■ What to do
Write out every line of the listing below, unchanged.

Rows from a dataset
========================================
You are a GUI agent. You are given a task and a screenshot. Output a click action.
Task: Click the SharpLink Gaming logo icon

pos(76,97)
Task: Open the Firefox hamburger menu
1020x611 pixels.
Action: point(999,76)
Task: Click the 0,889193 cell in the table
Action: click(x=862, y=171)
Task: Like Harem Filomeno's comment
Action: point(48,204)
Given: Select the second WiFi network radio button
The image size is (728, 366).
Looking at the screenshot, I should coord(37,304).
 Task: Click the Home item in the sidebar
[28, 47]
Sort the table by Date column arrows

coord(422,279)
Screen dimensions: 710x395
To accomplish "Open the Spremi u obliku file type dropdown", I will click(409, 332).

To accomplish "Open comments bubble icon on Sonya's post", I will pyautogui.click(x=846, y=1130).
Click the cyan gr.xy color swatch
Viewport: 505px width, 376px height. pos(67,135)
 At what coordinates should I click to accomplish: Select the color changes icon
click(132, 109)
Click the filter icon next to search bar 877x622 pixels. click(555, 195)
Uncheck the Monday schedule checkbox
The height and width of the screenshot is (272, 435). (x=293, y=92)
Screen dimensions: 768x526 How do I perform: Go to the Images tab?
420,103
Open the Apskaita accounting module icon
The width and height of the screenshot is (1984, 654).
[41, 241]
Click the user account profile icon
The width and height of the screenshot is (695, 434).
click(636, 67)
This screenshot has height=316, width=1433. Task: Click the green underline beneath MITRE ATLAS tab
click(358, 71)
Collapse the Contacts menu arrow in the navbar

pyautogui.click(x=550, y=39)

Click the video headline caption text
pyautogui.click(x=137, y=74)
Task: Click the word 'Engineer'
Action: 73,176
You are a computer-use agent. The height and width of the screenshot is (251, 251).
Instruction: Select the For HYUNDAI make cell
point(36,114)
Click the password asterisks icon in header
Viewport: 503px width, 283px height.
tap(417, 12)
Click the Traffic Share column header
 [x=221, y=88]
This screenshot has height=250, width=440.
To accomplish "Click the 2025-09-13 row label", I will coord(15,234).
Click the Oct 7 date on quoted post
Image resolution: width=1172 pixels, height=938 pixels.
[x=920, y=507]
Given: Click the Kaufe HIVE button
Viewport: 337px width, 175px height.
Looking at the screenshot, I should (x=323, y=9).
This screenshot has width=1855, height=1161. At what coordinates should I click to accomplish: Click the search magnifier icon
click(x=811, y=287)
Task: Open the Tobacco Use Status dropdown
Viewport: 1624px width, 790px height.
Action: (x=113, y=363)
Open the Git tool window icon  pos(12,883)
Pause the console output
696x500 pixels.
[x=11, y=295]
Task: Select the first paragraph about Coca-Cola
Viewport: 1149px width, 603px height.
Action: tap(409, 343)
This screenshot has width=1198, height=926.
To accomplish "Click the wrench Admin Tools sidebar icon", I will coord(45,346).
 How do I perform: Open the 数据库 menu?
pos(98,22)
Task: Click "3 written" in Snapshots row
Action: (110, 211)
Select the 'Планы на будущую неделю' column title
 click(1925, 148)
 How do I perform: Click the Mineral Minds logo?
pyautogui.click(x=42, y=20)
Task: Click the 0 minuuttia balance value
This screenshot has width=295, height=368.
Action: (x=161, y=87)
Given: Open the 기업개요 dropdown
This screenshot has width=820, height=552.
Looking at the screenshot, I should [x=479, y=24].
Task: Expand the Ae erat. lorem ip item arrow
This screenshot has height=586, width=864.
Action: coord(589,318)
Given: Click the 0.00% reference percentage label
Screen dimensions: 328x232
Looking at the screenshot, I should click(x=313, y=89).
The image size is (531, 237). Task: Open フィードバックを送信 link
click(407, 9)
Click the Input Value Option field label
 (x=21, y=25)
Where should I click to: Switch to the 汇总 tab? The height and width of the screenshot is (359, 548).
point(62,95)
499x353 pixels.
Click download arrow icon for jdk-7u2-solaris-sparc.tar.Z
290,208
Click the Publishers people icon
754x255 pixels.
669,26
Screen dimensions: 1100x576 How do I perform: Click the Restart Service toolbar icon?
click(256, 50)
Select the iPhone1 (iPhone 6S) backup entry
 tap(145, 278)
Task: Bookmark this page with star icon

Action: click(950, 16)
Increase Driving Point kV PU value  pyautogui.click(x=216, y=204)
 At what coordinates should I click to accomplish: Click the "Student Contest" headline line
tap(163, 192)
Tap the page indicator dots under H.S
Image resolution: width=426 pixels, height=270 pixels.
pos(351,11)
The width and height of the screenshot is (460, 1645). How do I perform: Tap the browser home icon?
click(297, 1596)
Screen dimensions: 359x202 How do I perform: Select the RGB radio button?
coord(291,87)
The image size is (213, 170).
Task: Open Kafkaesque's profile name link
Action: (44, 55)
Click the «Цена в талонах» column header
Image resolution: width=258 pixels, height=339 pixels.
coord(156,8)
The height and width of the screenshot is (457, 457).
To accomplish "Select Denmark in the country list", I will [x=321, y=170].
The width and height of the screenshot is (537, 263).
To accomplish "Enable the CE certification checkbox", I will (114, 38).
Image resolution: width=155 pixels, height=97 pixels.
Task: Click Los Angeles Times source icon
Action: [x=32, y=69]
========================================
■ Exercise response
You are a GUI agent. You are given a task and a screenshot. Output a click action.
Task: Click the SharpLink Gaming logo icon

pos(76,97)
Task: Open the Firefox hamburger menu
1020x611 pixels.
Action: point(999,76)
Task: Click the 0,889193 cell in the table
Action: click(x=862, y=171)
Task: Like Harem Filomeno's comment
Action: point(48,204)
Given: Select the second WiFi network radio button
The image size is (728, 366).
Looking at the screenshot, I should coord(37,304).
 Task: Click the Home item in the sidebar
[28, 47]
Sort the table by Date column arrows

coord(422,279)
Screen dimensions: 710x395
To accomplish "Open the Spremi u obliku file type dropdown", I will click(409, 332).

To accomplish "Open comments bubble icon on Sonya's post", I will pyautogui.click(x=846, y=1130).
Click the cyan gr.xy color swatch
Viewport: 505px width, 376px height. pos(67,135)
 At what coordinates should I click to accomplish: Select the color changes icon
click(132, 109)
Click the filter icon next to search bar 877x622 pixels. click(555, 195)
Uncheck the Monday schedule checkbox
The height and width of the screenshot is (272, 435). (x=293, y=92)
Screen dimensions: 768x526 How do I perform: Go to the Images tab?
420,103
Open the Apskaita accounting module icon
The width and height of the screenshot is (1984, 654).
[41, 241]
Click the user account profile icon
The width and height of the screenshot is (695, 434).
click(636, 67)
This screenshot has height=316, width=1433. Task: Click the green underline beneath MITRE ATLAS tab
click(358, 71)
Collapse the Contacts menu arrow in the navbar

pyautogui.click(x=550, y=39)

Click the video headline caption text
pyautogui.click(x=137, y=74)
Task: Click the word 'Engineer'
Action: 73,176
You are a computer-use agent. The height and width of the screenshot is (251, 251).
Instruction: Select the For HYUNDAI make cell
point(36,114)
Click the password asterisks icon in header
Viewport: 503px width, 283px height.
tap(417, 12)
Click the Traffic Share column header
 [x=221, y=88]
This screenshot has height=250, width=440.
To accomplish "Click the 2025-09-13 row label", I will coord(15,234).
Click the Oct 7 date on quoted post
Image resolution: width=1172 pixels, height=938 pixels.
[x=920, y=507]
Given: Click the Kaufe HIVE button
Viewport: 337px width, 175px height.
Looking at the screenshot, I should (x=323, y=9).
This screenshot has width=1855, height=1161. At what coordinates should I click to accomplish: Click the search magnifier icon
click(x=811, y=287)
Task: Open the Tobacco Use Status dropdown
Viewport: 1624px width, 790px height.
Action: (x=113, y=363)
Open the Git tool window icon  pos(12,883)
Pause the console output
696x500 pixels.
[x=11, y=295]
Task: Select the first paragraph about Coca-Cola
Viewport: 1149px width, 603px height.
Action: tap(409, 343)
This screenshot has width=1198, height=926.
To accomplish "Click the wrench Admin Tools sidebar icon", I will coord(45,346).
 How do I perform: Open the 数据库 menu?
pos(98,22)
Task: Click "3 written" in Snapshots row
Action: (110, 211)
Select the 'Планы на будущую неделю' column title
 click(1925, 148)
 How do I perform: Click the Mineral Minds logo?
pyautogui.click(x=42, y=20)
Task: Click the 0 minuuttia balance value
This screenshot has width=295, height=368.
Action: (x=161, y=87)
Given: Open the 기업개요 dropdown
This screenshot has width=820, height=552.
Looking at the screenshot, I should [x=479, y=24].
Task: Expand the Ae erat. lorem ip item arrow
This screenshot has height=586, width=864.
Action: coord(589,318)
Given: Click the 0.00% reference percentage label
Screen dimensions: 328x232
Looking at the screenshot, I should click(x=313, y=89).
The image size is (531, 237). Task: Open フィードバックを送信 link
click(407, 9)
Click the Input Value Option field label
 (x=21, y=25)
Where should I click to: Switch to the 汇总 tab? The height and width of the screenshot is (359, 548).
point(62,95)
499x353 pixels.
Click download arrow icon for jdk-7u2-solaris-sparc.tar.Z
290,208
Click the Publishers people icon
754x255 pixels.
669,26
Screen dimensions: 1100x576 How do I perform: Click the Restart Service toolbar icon?
click(256, 50)
Select the iPhone1 (iPhone 6S) backup entry
 tap(145, 278)
Task: Bookmark this page with star icon

Action: click(950, 16)
Increase Driving Point kV PU value  pyautogui.click(x=216, y=204)
 At what coordinates should I click to accomplish: Click the "Student Contest" headline line
tap(163, 192)
Tap the page indicator dots under H.S
Image resolution: width=426 pixels, height=270 pixels.
pos(351,11)
The width and height of the screenshot is (460, 1645). How do I perform: Tap the browser home icon?
click(297, 1596)
Screen dimensions: 359x202 How do I perform: Select the RGB radio button?
coord(291,87)
The image size is (213, 170).
Task: Open Kafkaesque's profile name link
Action: (44, 55)
Click the «Цена в талонах» column header
Image resolution: width=258 pixels, height=339 pixels.
coord(156,8)
The height and width of the screenshot is (457, 457).
To accomplish "Select Denmark in the country list", I will [x=321, y=170].
The width and height of the screenshot is (537, 263).
To accomplish "Enable the CE certification checkbox", I will (114, 38).
Image resolution: width=155 pixels, height=97 pixels.
Task: Click Los Angeles Times source icon
Action: [x=32, y=69]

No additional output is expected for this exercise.